8-K 1 compensation2017.htm Document



Washington, D.C. 20549

Pursuant to Section 13 or 15(d)
of the Securities Exchange Act of 1934

Date of Report (date of earliest event reported): January 17, 2017

JPMorgan Chase & Co.
(Exact name of registrant as specified in its charter)

(State or other jurisdiction of
incorporation or organization)
(Commission File Number)
(I.R.S. employer
identification no.)
270 Park Avenue, New York, New York
(Address of principal executive offices)
(Zip Code)
Registrant’s telephone number, including area code: (212) 270-6000

Check the appropriate box below if the Form 8-K filing is intended to simultaneously satisfy the filing obligation of the registrant under any of the following provisions:
Written communications pursuant to Rule 425 under the Securities Act (17 CFR 230.425)
Soliciting material pursuant to Rule 14a-12 under the Exchange Act (17 CFR 240.14a-12)
Pre-commencement communications pursuant to Rule 14d-2(b) under the Exchange Act (17 CFR 240.14d-2(b))
Pre-commencement communications pursuant to Rule 13e-4(c) under the Exchange Act (17 CFR 240.13e-4(c))

Item 5.02(e) Departure of Directors or Certain Officers; Election of Directors; Appointment of Certain Officers; Compensatory Arrangements of Certain Officers

JPMorgan Chase & Co. (the “Firm”) announced that the independent members of the Board of Directors (the “Board”) approved Mr. James Dimon’s total compensation for 2016, in the amount of $28,000,000, compared to last year’s total compensation of $27,000,000. Mr. Dimon’s total compensation includes an annual base salary of $1,500,000 and performance-based variable incentive compensation of $26,500,000. $5,000,000 of the variable incentive compensation will be delivered in cash and the remaining $21,500,000 will be delivered in the form of Performance Share Units ("PSUs"). Both base salary and cash incentive remain unchanged from last year. The key features of Mr. Dimon's 2016 PSU award, including financial metric, performance goals, payout levels, vesting and hold requirements, also remain unchanged from the PSU award granted last year.

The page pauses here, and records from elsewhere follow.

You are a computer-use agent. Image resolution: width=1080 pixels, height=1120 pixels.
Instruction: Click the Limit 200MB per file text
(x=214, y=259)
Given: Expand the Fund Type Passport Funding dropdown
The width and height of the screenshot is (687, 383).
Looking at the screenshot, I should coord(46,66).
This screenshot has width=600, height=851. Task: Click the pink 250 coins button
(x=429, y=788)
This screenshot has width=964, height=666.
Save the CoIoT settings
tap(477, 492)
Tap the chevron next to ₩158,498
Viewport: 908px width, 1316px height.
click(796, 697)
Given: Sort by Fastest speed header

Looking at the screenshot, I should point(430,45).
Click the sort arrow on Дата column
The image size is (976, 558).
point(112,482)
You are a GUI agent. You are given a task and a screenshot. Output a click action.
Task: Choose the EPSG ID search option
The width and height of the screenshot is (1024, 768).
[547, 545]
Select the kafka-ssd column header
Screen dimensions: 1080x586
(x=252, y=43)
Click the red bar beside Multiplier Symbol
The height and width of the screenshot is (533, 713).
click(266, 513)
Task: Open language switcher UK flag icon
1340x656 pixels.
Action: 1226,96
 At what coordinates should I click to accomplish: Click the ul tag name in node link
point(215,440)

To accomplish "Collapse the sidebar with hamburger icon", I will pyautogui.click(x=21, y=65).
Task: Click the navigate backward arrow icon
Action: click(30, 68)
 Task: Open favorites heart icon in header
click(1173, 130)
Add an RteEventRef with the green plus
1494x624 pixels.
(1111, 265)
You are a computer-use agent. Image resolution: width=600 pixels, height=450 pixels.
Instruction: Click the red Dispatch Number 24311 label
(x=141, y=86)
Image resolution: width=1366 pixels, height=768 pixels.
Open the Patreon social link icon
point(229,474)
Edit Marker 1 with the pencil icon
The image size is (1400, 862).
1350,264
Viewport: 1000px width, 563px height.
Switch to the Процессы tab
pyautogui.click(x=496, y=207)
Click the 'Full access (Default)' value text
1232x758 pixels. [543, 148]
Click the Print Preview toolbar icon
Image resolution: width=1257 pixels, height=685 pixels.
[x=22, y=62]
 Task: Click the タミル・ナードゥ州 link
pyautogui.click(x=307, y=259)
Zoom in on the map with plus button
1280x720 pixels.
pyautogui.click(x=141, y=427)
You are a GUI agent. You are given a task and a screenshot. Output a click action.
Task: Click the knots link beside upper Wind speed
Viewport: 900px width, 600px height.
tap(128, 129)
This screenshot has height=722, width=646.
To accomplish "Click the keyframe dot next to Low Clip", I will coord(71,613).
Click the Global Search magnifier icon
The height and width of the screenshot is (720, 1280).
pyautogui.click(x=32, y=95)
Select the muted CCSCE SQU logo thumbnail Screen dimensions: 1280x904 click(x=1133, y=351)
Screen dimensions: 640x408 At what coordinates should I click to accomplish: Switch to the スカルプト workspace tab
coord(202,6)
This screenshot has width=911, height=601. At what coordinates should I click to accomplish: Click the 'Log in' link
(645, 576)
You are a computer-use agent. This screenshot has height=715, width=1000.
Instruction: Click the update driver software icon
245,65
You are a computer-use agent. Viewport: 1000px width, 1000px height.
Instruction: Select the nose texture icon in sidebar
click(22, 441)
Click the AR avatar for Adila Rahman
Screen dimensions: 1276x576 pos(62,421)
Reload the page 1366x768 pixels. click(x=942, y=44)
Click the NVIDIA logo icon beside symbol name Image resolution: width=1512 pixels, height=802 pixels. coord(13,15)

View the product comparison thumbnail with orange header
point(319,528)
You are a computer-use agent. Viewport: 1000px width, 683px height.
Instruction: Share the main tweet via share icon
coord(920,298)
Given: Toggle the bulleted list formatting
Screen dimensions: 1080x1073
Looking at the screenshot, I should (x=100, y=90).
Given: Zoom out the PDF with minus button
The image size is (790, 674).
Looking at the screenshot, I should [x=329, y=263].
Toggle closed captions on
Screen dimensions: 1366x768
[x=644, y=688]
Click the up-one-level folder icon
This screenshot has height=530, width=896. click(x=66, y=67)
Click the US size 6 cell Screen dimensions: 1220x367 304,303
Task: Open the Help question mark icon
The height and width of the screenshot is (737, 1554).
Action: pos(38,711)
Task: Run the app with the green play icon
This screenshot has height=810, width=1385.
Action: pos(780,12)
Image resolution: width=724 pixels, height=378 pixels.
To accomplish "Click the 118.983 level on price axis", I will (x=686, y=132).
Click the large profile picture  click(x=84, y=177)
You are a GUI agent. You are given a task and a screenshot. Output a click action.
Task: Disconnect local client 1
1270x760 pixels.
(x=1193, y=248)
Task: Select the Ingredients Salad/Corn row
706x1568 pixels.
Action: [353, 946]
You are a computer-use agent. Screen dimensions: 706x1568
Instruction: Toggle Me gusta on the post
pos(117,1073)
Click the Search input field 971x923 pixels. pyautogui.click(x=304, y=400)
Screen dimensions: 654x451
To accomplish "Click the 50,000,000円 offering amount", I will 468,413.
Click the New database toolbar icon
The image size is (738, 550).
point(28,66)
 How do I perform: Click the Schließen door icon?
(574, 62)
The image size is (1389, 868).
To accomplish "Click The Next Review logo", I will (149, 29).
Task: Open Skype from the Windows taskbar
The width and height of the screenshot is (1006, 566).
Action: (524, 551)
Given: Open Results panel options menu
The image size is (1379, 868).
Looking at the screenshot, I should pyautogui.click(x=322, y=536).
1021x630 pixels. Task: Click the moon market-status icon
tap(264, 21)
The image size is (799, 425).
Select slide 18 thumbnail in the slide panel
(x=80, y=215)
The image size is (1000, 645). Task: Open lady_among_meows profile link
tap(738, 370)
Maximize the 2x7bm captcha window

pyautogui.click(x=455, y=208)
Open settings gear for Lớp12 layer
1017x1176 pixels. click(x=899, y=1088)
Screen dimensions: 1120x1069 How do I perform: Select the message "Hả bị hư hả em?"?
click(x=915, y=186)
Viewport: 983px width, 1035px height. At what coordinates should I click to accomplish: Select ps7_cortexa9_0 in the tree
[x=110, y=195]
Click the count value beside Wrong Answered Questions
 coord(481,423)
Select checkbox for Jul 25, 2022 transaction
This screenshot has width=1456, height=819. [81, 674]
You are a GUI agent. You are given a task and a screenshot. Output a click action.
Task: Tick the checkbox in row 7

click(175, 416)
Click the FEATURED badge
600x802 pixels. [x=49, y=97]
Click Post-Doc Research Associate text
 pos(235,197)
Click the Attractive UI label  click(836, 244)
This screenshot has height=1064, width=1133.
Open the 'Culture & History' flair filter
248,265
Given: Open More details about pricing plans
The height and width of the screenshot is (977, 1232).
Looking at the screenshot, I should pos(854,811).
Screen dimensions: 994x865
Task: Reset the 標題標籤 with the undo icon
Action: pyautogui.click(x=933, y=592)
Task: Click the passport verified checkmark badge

In determining Mr. Dimon's compensation, the independent members of the Board took into account the Firm's strong performance, in 2016 and through the cycle, across four broad categories: Business Results, Risk & Control, Customer & Clients, and People Management & Leadership. We continue to invest in our future, strengthen our risk and control environment and reinforce the importance of our culture and values. We gained market share in nearly all of our businesses, demonstrated strong expense discipline, continued to achieve high customer satisfaction scores, and maintained a fortress balance sheet. Under Mr. Dimon's stewardship, the Firm earned record net income of $24.7 billion, or $6.19 per share in 2016, achieved a strong return on tangible common equity ("ROTCE")1 of 13%, and returned capital to shareholders of $15.0 billion (including common dividends and net share repurchases), while delivering sustained shareholder value over an extended period of time.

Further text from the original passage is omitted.